Few decisions in life can match the sheer courage required when opting to use cash in our increasingly cashless society.
Like everyone else, you’ve become conditioned to the convenience of paying by card. No clumsy notes. No searching for change. No riffling through pockets or the bottom of your bag. You tap, you go. No muss, no fuss.
Such ease of use, of course, comes at a cost in the form of a surcharge. You don’t mind it because it’s such a small price to pay for all that blessed convenience.
Yet those little hits begin to add up.
It starts small. 1% here, 1.5% there, sometimes even 2%, with some laundromat washing machines going all the way up to 3%.
At first, it seems like just a few cents per transaction but somewhere deep in the recesses of your mind a little flag goes up and you decide to actually keep track.
Turns out that over the course of a single week you’ve paid $9.40 for all the tapping and swiping. That’s almost enough to pay for a movie ticket or a small latte at a corporate coffee outlet. After a year you’d have enough to also buy a slice of blueberry cheesecake.
So you make the big decision to go back to cash.

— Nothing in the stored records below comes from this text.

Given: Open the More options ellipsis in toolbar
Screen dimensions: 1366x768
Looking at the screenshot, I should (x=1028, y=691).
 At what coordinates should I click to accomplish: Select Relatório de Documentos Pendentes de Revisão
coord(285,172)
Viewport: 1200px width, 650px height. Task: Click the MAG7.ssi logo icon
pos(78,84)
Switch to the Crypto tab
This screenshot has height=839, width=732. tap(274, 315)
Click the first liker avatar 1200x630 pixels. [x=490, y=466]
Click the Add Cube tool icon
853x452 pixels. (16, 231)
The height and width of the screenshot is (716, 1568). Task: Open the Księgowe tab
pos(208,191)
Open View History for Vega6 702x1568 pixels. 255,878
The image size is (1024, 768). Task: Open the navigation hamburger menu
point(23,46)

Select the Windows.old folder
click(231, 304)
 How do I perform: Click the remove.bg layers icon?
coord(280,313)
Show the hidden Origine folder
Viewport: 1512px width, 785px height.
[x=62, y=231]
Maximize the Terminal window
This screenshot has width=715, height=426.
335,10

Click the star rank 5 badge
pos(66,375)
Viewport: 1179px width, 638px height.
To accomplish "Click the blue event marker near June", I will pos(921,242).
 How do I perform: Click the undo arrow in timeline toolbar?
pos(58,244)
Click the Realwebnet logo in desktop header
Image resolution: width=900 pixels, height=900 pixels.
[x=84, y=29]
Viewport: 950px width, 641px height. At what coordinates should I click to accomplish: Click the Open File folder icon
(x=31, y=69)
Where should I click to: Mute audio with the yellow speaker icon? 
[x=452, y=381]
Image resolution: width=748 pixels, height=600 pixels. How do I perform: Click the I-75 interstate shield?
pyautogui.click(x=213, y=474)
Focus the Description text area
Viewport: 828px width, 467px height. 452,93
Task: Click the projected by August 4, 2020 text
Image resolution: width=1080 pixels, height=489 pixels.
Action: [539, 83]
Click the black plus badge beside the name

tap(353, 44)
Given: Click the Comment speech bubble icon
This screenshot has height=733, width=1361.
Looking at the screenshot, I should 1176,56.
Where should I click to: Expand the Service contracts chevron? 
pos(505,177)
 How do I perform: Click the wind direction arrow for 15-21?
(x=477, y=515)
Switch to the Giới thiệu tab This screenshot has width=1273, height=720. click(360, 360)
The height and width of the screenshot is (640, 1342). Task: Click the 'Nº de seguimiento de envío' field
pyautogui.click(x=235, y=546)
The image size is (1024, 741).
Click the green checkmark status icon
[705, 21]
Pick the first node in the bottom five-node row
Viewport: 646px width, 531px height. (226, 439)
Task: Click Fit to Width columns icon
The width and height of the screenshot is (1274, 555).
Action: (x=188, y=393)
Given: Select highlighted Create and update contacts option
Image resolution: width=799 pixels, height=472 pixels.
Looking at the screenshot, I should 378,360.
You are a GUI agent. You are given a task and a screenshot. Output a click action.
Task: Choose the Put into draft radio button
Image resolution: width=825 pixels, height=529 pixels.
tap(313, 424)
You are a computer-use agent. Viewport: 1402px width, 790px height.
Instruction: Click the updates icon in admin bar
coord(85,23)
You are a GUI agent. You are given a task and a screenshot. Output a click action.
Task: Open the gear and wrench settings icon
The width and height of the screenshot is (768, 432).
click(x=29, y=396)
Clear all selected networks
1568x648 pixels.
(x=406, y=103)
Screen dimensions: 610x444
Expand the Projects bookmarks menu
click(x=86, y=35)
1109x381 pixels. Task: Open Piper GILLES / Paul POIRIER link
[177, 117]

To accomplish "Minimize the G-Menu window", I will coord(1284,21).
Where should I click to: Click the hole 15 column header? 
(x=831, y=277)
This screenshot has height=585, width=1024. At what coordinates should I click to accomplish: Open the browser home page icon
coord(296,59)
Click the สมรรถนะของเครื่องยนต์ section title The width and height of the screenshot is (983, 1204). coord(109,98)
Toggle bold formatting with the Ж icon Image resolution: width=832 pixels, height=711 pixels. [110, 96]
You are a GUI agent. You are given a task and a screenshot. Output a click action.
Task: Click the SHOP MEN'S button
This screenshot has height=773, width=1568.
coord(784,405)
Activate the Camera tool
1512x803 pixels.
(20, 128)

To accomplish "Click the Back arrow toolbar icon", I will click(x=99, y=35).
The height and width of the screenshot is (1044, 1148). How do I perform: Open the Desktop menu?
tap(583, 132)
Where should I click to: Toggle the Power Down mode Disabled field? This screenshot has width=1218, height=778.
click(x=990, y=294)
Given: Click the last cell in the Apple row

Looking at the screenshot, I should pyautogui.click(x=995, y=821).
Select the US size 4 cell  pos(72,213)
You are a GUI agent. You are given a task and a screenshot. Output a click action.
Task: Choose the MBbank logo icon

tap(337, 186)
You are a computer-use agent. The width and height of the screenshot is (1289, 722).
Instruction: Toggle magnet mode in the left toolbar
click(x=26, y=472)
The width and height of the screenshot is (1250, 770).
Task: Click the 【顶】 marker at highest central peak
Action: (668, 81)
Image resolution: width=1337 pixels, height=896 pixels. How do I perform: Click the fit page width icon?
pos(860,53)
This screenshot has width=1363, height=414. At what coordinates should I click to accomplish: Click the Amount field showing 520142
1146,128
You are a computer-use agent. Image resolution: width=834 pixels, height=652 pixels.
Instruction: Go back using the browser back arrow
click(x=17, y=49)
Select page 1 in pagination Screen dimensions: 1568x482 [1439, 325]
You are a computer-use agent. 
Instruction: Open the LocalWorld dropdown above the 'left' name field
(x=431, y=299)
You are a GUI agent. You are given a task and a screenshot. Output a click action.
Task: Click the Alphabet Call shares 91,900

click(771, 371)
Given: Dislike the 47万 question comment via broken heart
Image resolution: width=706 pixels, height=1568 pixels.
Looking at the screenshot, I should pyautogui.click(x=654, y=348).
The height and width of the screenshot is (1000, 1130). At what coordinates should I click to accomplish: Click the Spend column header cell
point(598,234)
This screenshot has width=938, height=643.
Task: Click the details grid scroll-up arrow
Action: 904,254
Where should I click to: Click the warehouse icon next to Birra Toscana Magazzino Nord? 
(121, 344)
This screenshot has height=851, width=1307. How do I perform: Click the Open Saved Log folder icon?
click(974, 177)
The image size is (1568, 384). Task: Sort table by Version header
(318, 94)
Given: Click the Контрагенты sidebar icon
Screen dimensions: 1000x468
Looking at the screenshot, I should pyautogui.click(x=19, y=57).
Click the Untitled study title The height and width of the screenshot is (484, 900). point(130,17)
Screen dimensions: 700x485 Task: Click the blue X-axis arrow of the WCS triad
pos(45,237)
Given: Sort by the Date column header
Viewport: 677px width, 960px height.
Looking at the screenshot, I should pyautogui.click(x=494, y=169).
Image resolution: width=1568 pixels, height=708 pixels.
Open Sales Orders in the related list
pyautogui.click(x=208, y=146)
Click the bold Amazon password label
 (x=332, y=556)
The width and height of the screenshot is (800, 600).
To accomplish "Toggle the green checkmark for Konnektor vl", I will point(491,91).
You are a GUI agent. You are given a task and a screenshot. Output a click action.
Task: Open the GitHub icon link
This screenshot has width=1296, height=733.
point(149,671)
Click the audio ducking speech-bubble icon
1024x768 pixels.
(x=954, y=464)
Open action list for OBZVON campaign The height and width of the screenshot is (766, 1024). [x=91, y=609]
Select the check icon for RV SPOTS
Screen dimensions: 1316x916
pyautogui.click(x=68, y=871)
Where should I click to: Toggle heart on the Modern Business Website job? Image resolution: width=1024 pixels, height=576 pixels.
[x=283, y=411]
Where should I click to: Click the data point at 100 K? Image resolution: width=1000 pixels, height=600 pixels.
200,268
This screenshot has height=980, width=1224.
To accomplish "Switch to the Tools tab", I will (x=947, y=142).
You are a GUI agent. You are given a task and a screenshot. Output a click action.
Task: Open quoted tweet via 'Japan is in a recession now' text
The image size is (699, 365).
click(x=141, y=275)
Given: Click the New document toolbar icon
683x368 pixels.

Seems simple and straightforward enough, right? It’s a free world after all, yeah?
Nah.
The advent of The Cashless Society sounds all modern and progressive and is invariably presented as an inevitable step forward in the evolution of the human species, which you are technically part of.
Yet for those wanting to stick with cash that gentle yet persistent push to go cashless comes with the eerie feeling that you are now part of an increasingly oppressed and rapidly shrinking minority.
At each encounter at the counter you’re politely asked “cash or card” as if it’s an even choice, yet the expression of muted shock from the spotty teenager at the register when you dare utter “cash” says it all.
You’re not part of the program. You are impeding the enterprise of progress. Here we are trying to grow as a species and here you are handing over a fistful of notes and coins as if I’m supposed to know how to add up things in my head. That’s what the app on my phone is meant for. What’s wrong with you?
The marginalisation process continues whenever you confront the array of self-serve checkout registers at supermarkets and department stores.
An increasing amount demand “card only”, forcing you to spend precious seconds searching for a register that will allow you to pay in hard currency. And their numbers are dwindling.
Restaurants now have laminated QR tiles glued to each table that allow you to view the menu on your device and then pay the bill without leaving your deep-fried fisherman’s basket. All very swish and with it.
But try asking for a physical menu and then paying by cash. Again, they’ll allow it but not without that contemptuous side-eye, its silent judgment decreeing how you are not very swish and not at all with it.
Many places won’t take cash at all.
“Card Payments Only” says the large sign above the donut display. And don’t bother trying to argue that they have to take cash because it is legal tender and that this is a free society, dammit.
They’re way ahead of you.
Yes, it’s a free society and, yes, cash is legal tender but, no, they don’t have to take your rotten notes or crummy coins because they don’t have to. Really.
That might come to some as a shock, but it turns out to be perfectly true. All they have to do is display their stupid “Cards Only” sign prominently and you’re forced to pay digitally, including any dastardly surcharge.
So, what’s behind all this?
The dark days of the Covid pandemic boosted the incursion of contactless transactions into our lives, but all that did was accelerate an evil scheme of mass manipulation that was already in train.
The intent is to suck up every bit of information about us so they can ultimately control us, keeping tabs on where we go, what we do, who we see and when we chow into a deep-fried fisherman’s basket.
Tapping a card onto a gleaming screen to pay for a cup of coffee might make you feel like you’re part of an exciting future yet each tap sends reams of data to the shadowy Overlords who forbid you to use pocket change to buy that glazed white chocolate donut with strawberry cream and sprinkles.
This leaves you with a moral choice that will forever define your character:
Should you submit to the tyranny and pay by card?
Or will you forego the glazed white chocolate donut with strawberry cream and sprinkles to defiantly hold yourself up as a hero of free will?
That’s a toughie because the thing looks delicious – and it’s the last one left.